EX-5.1 2 dex51.htm EXHIBIT 5.1 Exhibit 5.1

Exhibit 5.1

 

[Latham & Watkins Letterhead]

 

August 25, 2004

 

Varsity Group Inc.

1850 M Street, Suite 1150

Washington D.C. 20036

 

Ladies and Gentlemen:

 

In connection with the registration by Varsity Group Inc., a Delaware corporation (the “Company”), of 3,502,764 shares of common stock, par value $0.0001 per share (the “Shares”), issuable under the Company’s 1998 Stock Option Plan, as amended (the “Plan”), under the Securities Act of 1933, as amended, on Form S–8 filed with the Securities and Exchange Commission on August 25, 2004 (the “Registration Statement”), you have requested our opinion with respect to the matters set forth below.

 

In our capacity as your special counsel in connection with such registration, we are familiar with the proceedings taken and proposed to be taken by the Company in connection with the authorization, issuance and sale of the Shares.

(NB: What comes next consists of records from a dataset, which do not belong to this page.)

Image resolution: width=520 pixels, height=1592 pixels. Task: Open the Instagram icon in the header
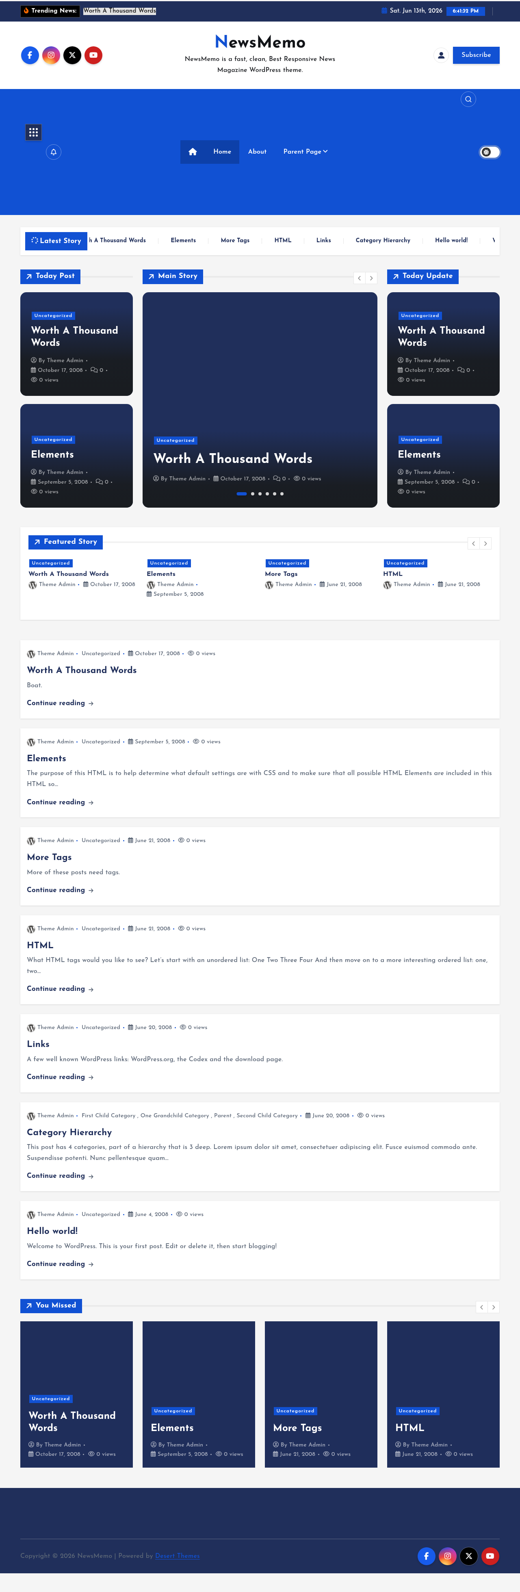51,55
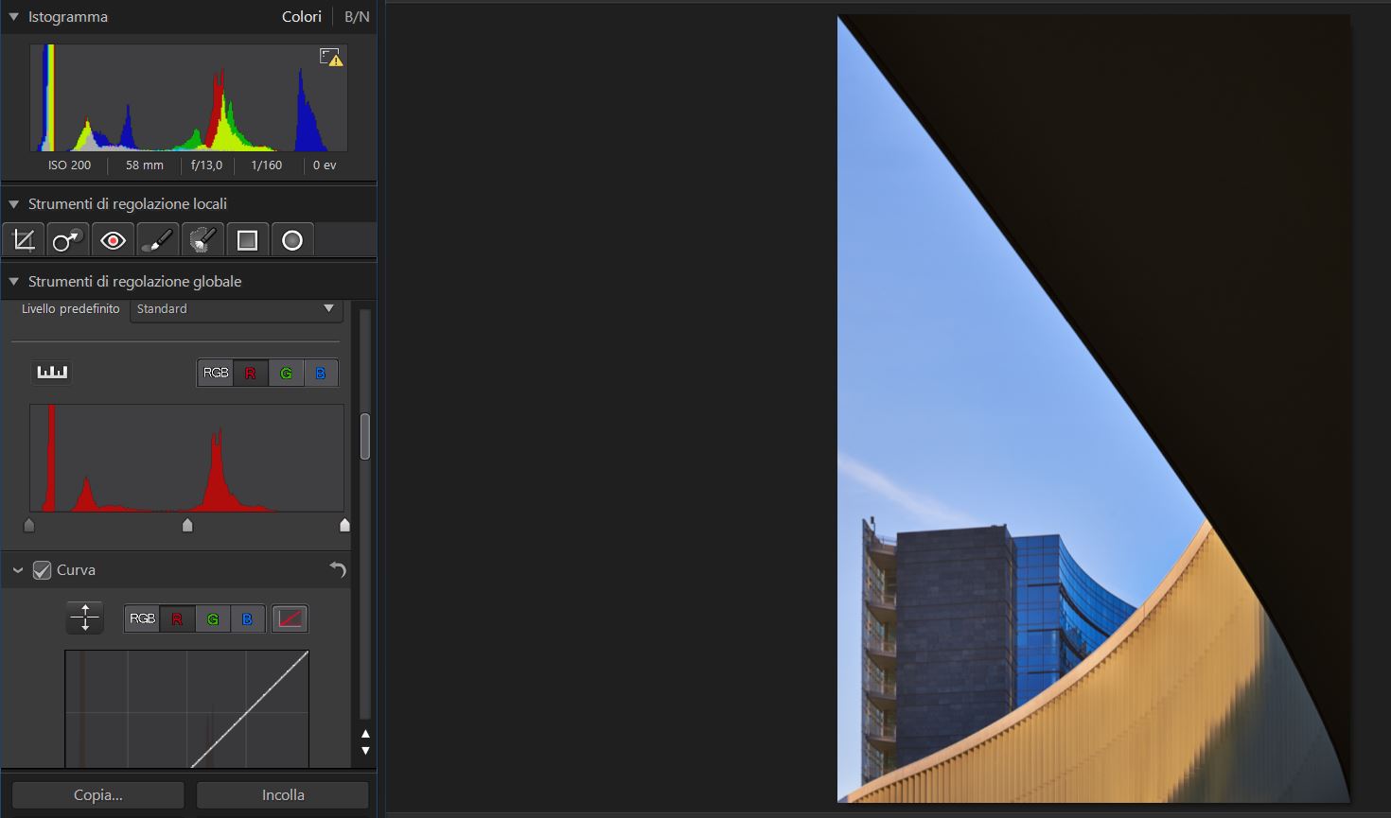Select the crop tool
The image size is (1391, 818).
click(24, 240)
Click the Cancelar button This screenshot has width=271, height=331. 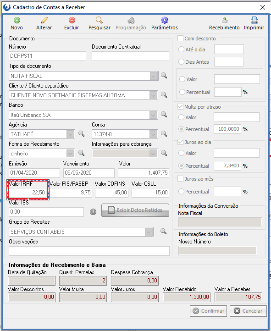pyautogui.click(x=248, y=311)
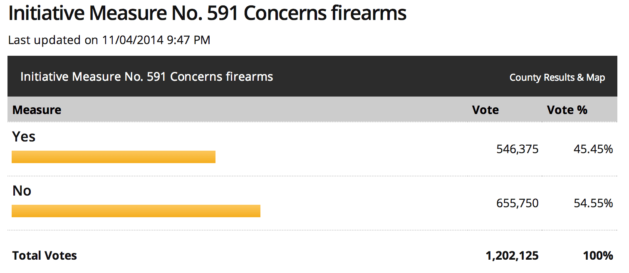Select the Last updated timestamp text
629x273 pixels.
point(109,40)
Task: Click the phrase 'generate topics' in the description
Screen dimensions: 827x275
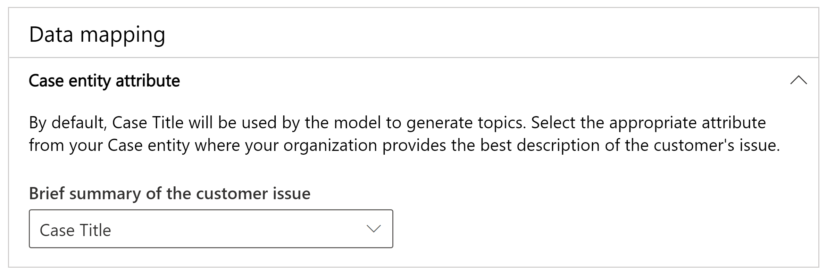Action: [465, 123]
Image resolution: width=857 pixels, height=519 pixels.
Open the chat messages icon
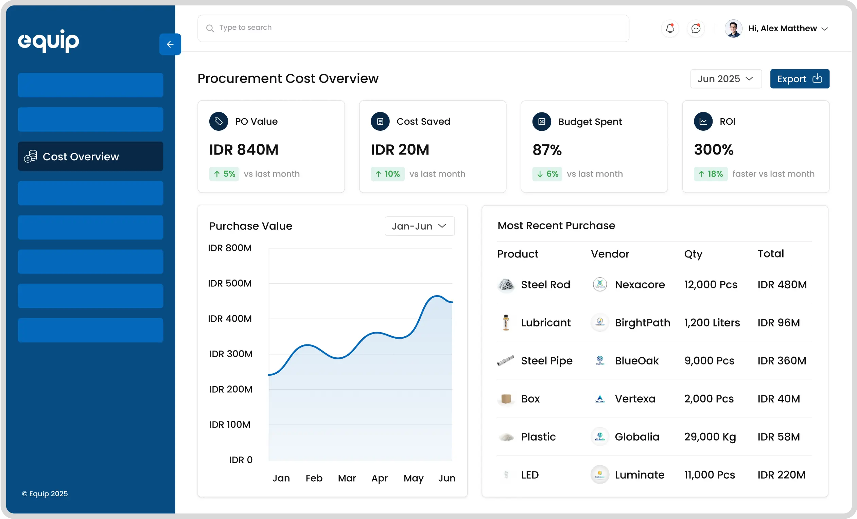[696, 29]
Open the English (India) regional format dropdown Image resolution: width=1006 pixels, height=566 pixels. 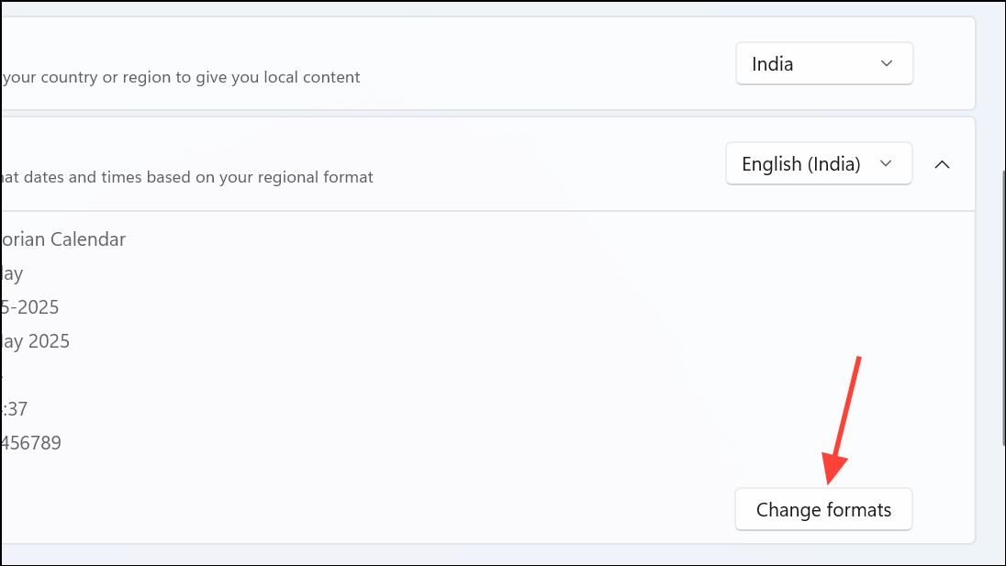coord(818,164)
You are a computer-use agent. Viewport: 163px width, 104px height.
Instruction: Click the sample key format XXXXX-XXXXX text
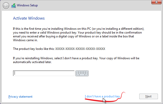80,49
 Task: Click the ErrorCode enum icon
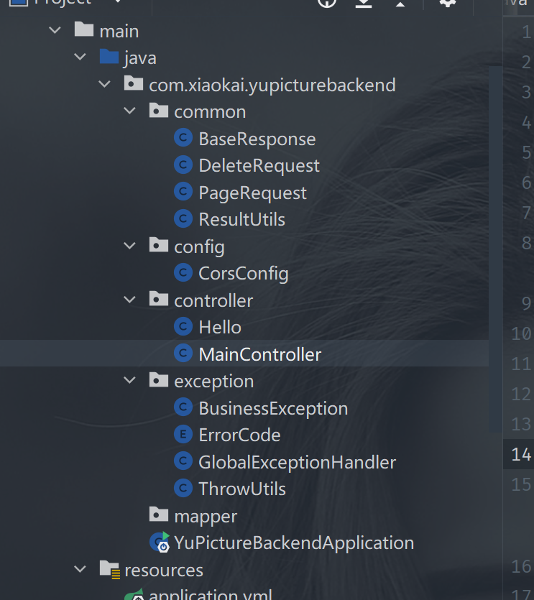coord(184,435)
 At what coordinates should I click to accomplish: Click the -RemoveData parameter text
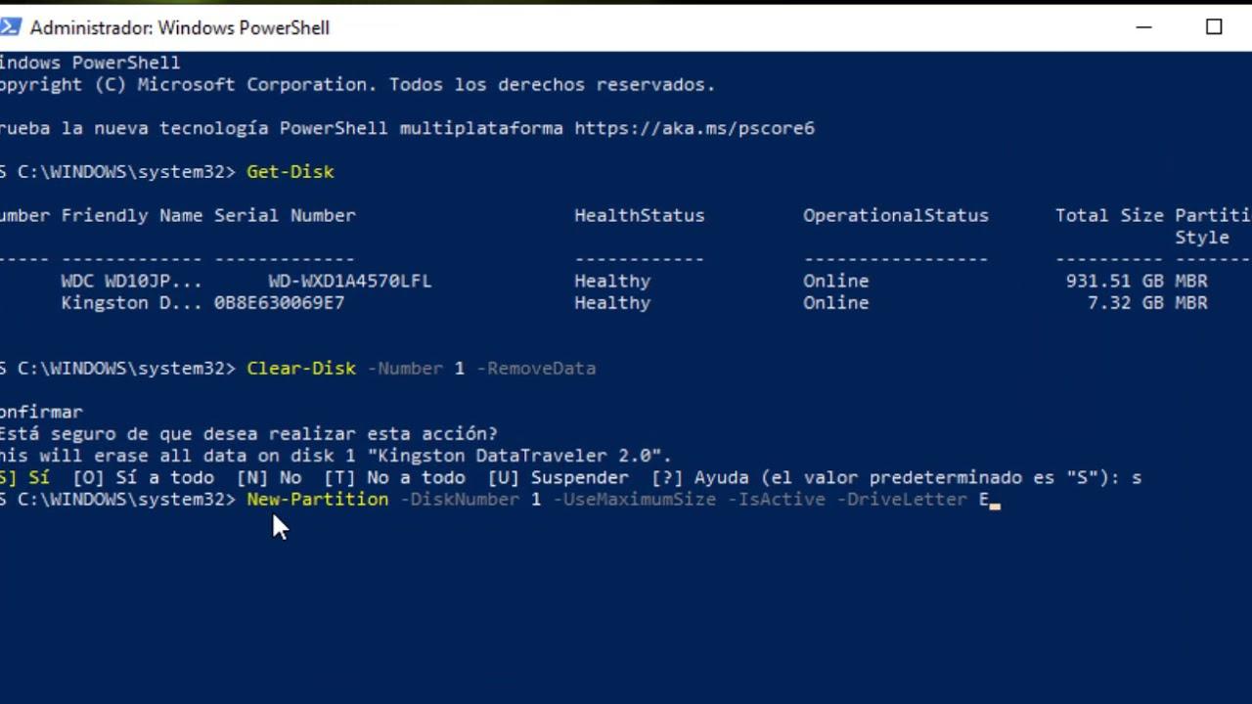coord(536,369)
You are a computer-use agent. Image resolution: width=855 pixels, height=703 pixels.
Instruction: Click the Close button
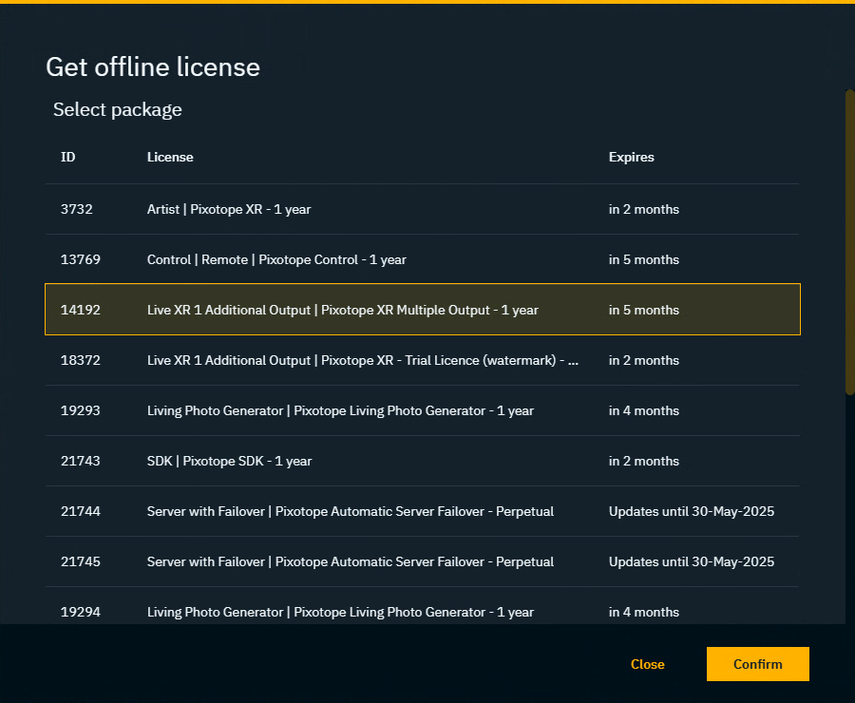coord(647,664)
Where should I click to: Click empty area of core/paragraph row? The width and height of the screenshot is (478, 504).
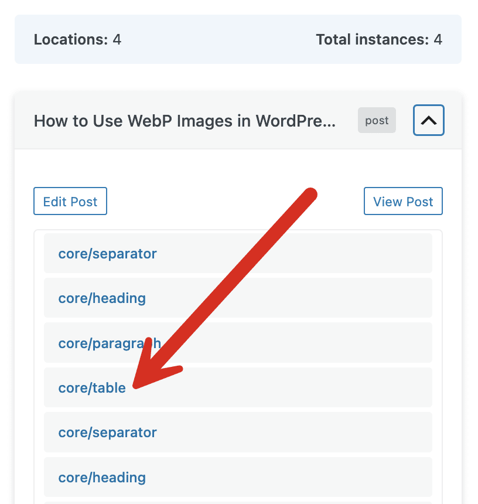pyautogui.click(x=322, y=343)
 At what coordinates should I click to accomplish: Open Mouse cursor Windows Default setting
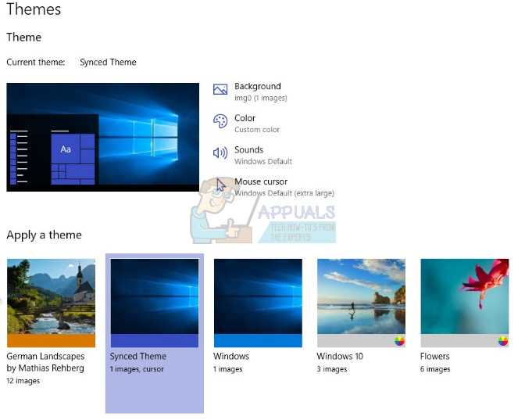(x=284, y=187)
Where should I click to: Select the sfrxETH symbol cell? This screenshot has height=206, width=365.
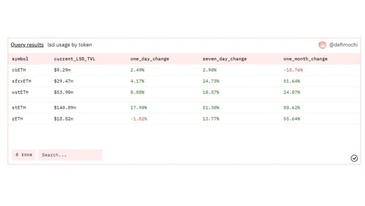(x=21, y=81)
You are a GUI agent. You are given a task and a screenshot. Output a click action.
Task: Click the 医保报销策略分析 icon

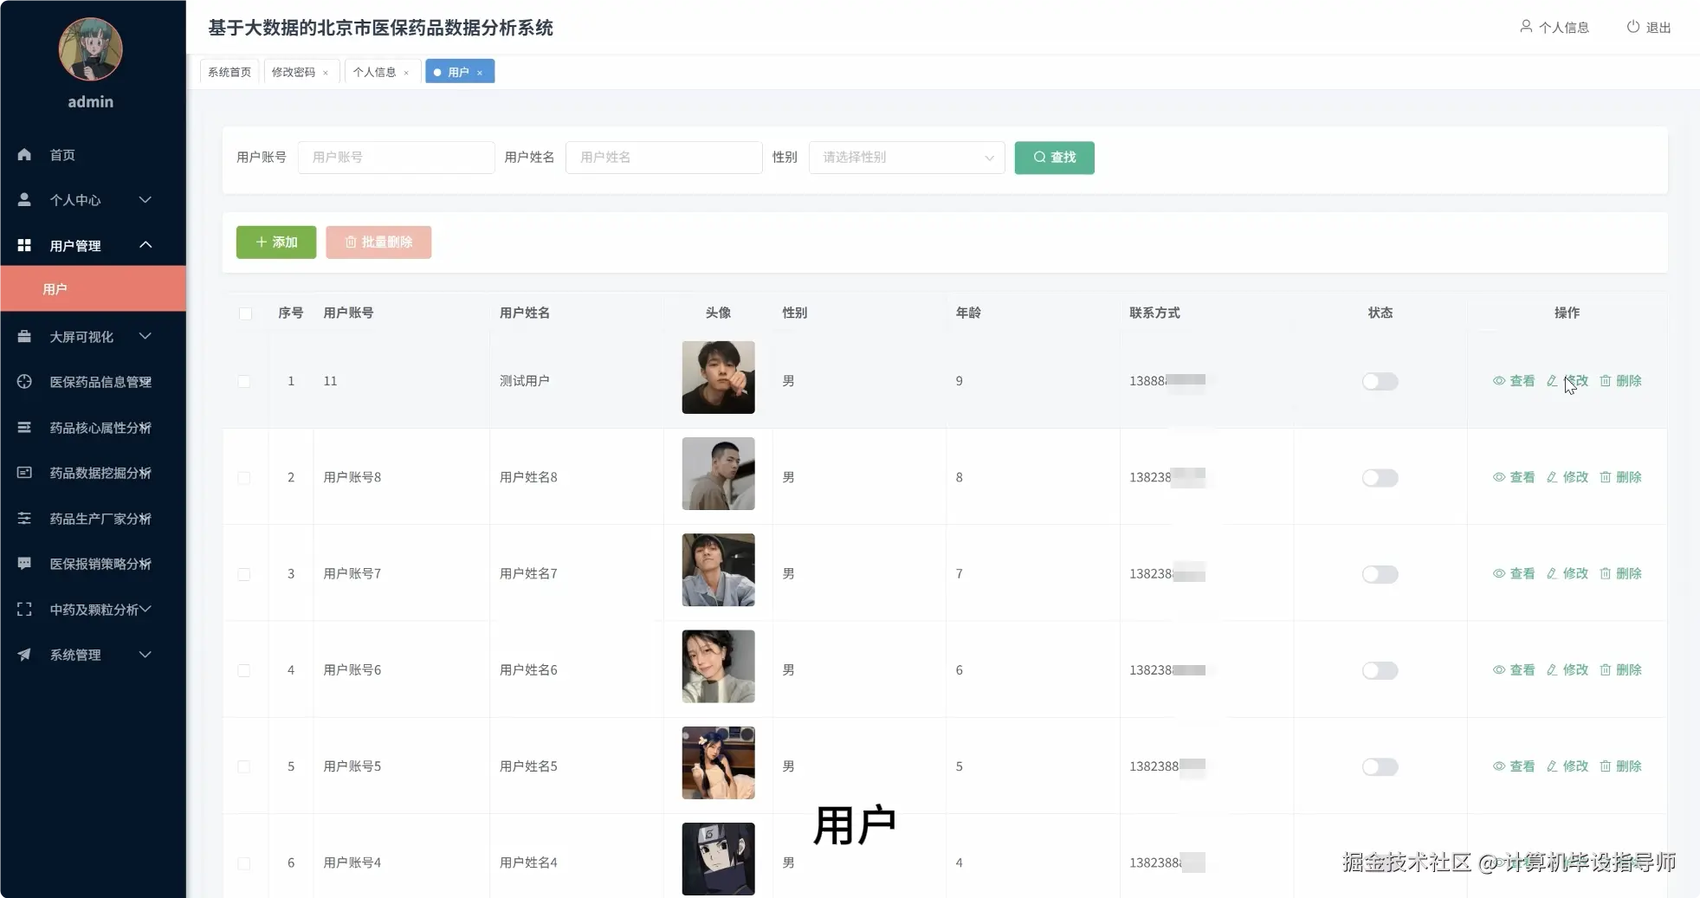point(23,564)
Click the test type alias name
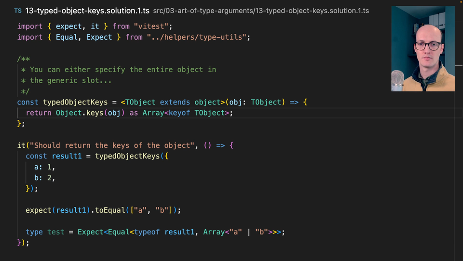This screenshot has height=261, width=463. click(x=55, y=232)
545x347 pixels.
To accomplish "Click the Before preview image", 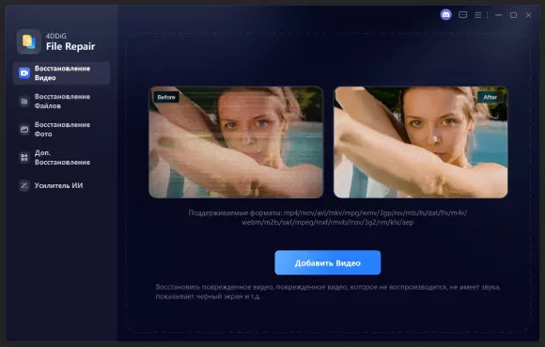I will point(236,142).
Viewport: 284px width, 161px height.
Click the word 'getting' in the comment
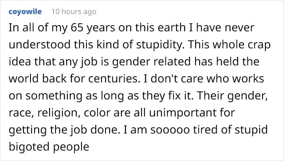(x=28, y=130)
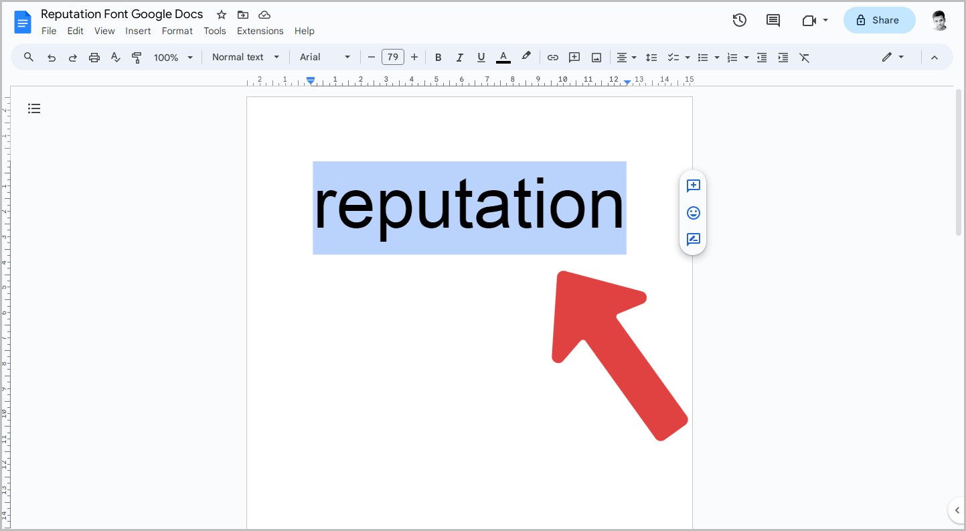Open the spelling and grammar check
The height and width of the screenshot is (531, 966).
tap(115, 57)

In addition, we have examined such matters of fact and questions of law as we have considered appropriate for purposes of this letter.

 

We are opining herein as to the effect on the subject transaction only of the General Corporation Law of the State of Delaware, and we express no opinion with respect to the applicability thereto, or the effect thereon, of any other laws.

 

Subject to the foregoing, it is our opinion that, as of the date hereof, the Shares have been duly authorized by all necessary corporate action of the Company, and, upon issuance, delivery and payment therefor in the manner contemplated by the Plan, will be validly issued, fully paid and nonassessable.

 

We consent to your filing this opinion as an exhibit to the Registration Statement.